In a novel that bridges years and has at its core a missing girl, twelve-year-old Leonora, Braunstein explores the labyrinthine terrain of childhood. While the parameters of girlhood remain cautionary (“She understood that you could be too curious, but you couldn’t be too pretty”), by no means are young boys exempt from the random vicissitudes of their fate. The cast of characters shifts from protagonist Leonora, who has been carefully coached in rebuffing strangers, to the fractured relationships of mothers, daughters and sons attempting unsuccessfully to decipher the maze of parental affection. Inhabiting the skins of rebellious teens, male and female, with an uncanny familiarity, the author refuses to be restricted to the predictable conflicts of parent and child.

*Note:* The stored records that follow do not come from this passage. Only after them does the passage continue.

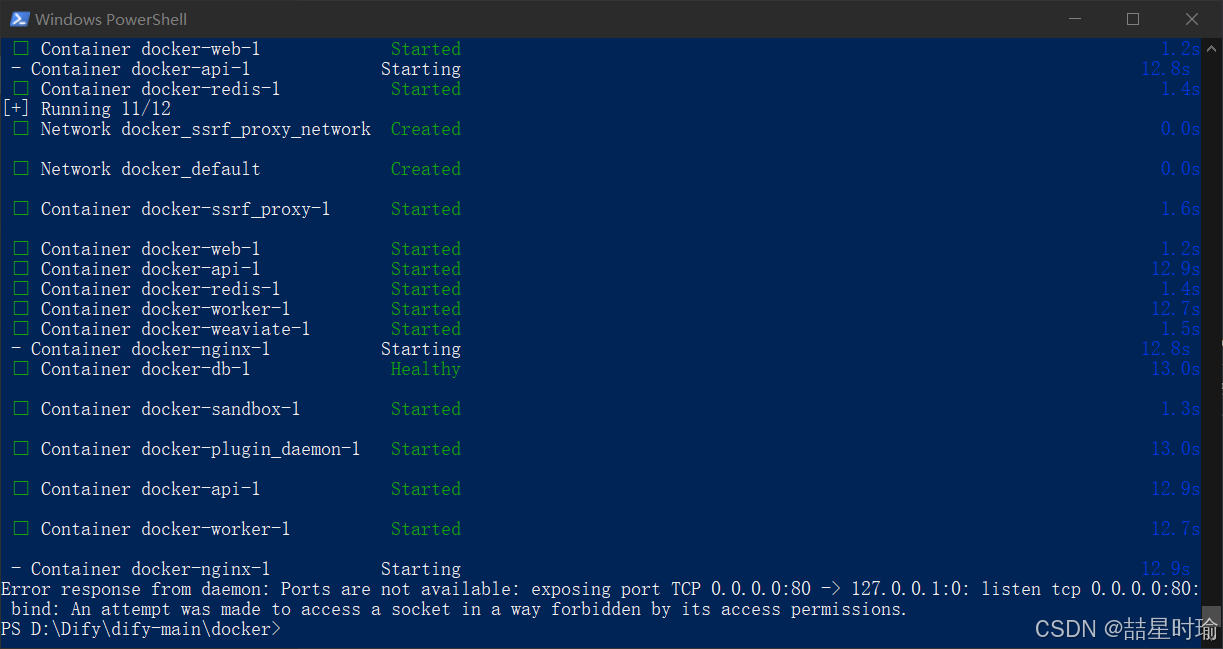Click the status box beside docker-sandbox-1
This screenshot has width=1223, height=649.
click(x=21, y=409)
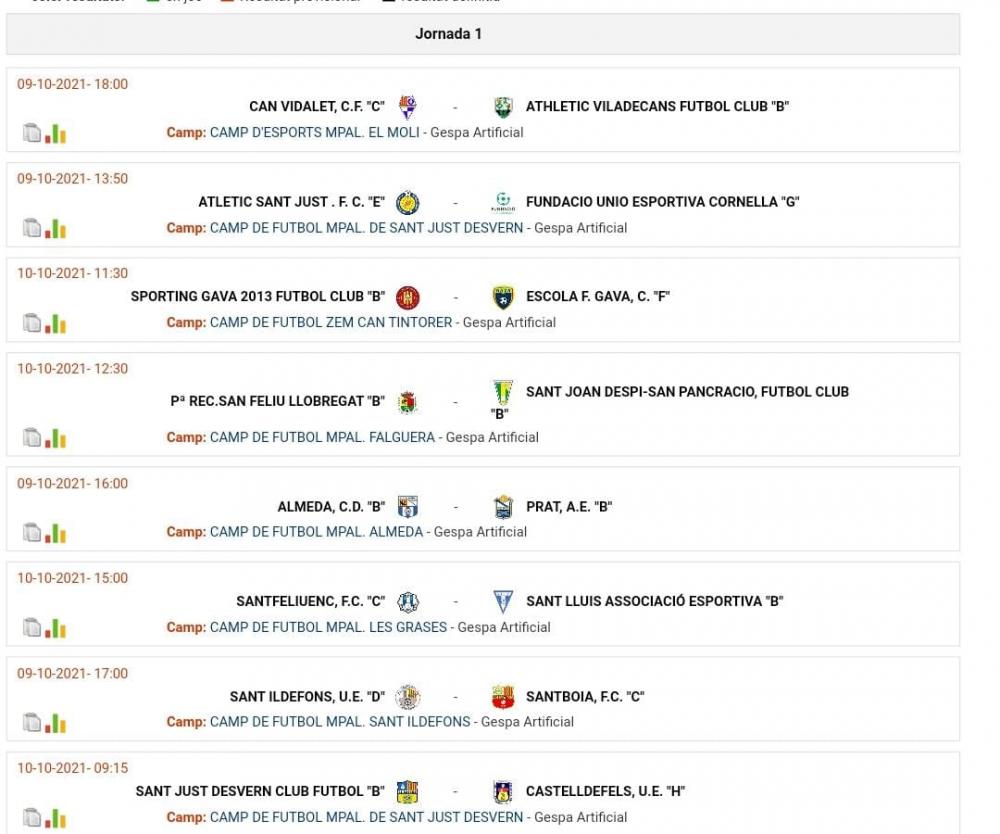1000x834 pixels.
Task: Open CAMP DE FUTBOL MPAL. SANT ILDEFONS link
Action: click(x=340, y=722)
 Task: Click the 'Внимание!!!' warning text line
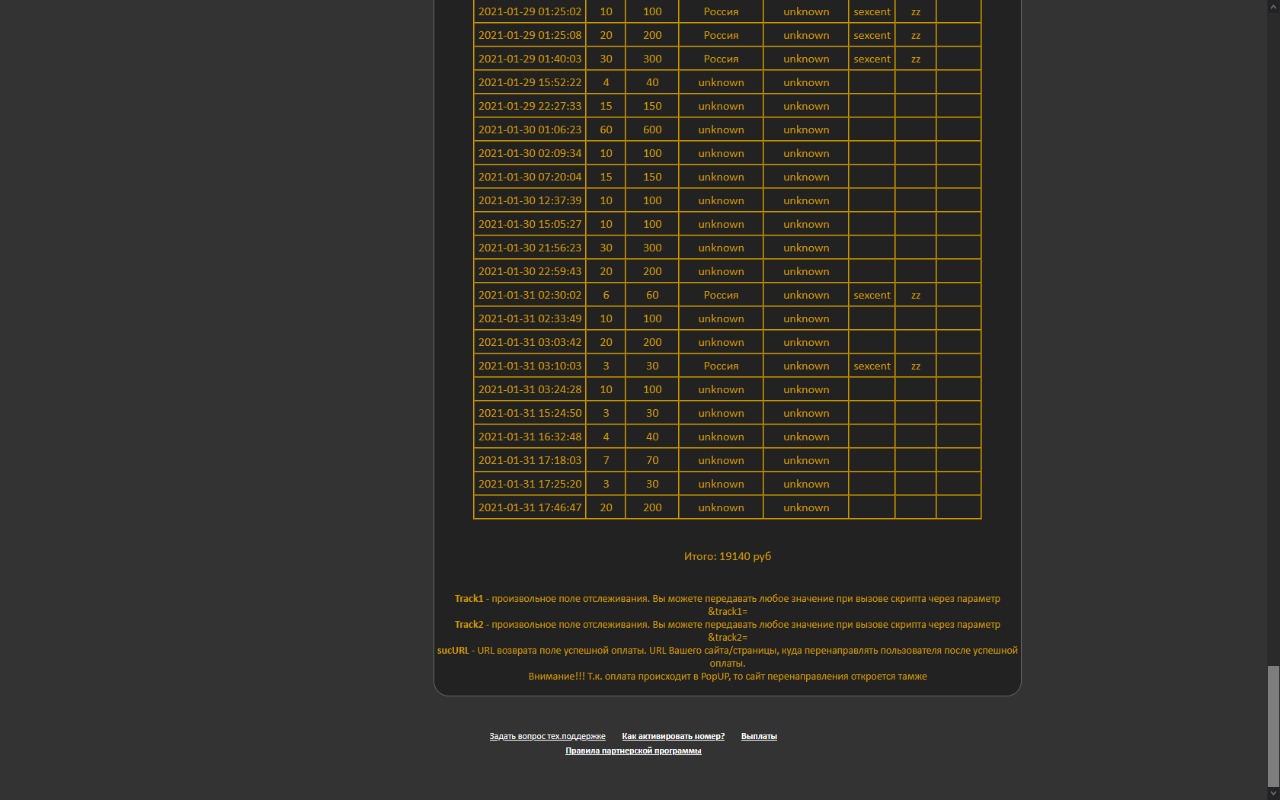click(727, 677)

She digs deeply into the hearts of young mothers in a world still filled with dreams, imagining more than domesticity and dull husbands who offer emotional security but no danger. These same women will raise daughters who dismiss them with disdain, unable to imagine a mother once young and restless as well: “It was never too early to illuminate the harsh truth of the matter to a girl.” Heady stuff and emotionally layered as each relationship unfolds, the yawning chasm of mothers and daughters seemingly impenetrable, fathers silent witnesses as their girls turn from laughing children to surly adolescents. Throughout, the longing for the innocence of childhood is pervasive, of daughters born and not born, sons lost, impulsive behavior, “anything to lay claim to whatever feeling you fear the most.” Girls become mothers and face the same rejection they inflicted, a rolling stone of expectations in collision with reality.
A sense of barely suppressed violence is so close to the skin in these chapters that I finish (with relief) only to recognize that violence as the damage inflicted on innocents, generation upon generation of children trying to make order of childhood confusion. There are no unconscious victims of life’s random blows; each is felt viscerally, acknowledged, individuals given to intense self-reflection and moments of transcendent understanding. This is a novel of survivors, a ragged army of the sons and daughters of sons and daughters searching for peace through acts of conformity and rebellion. With the precision of a surgeon, Braunstein slices through layers of tissue and fat to the very marrow of childhood dependency and the compromises made in the name of love.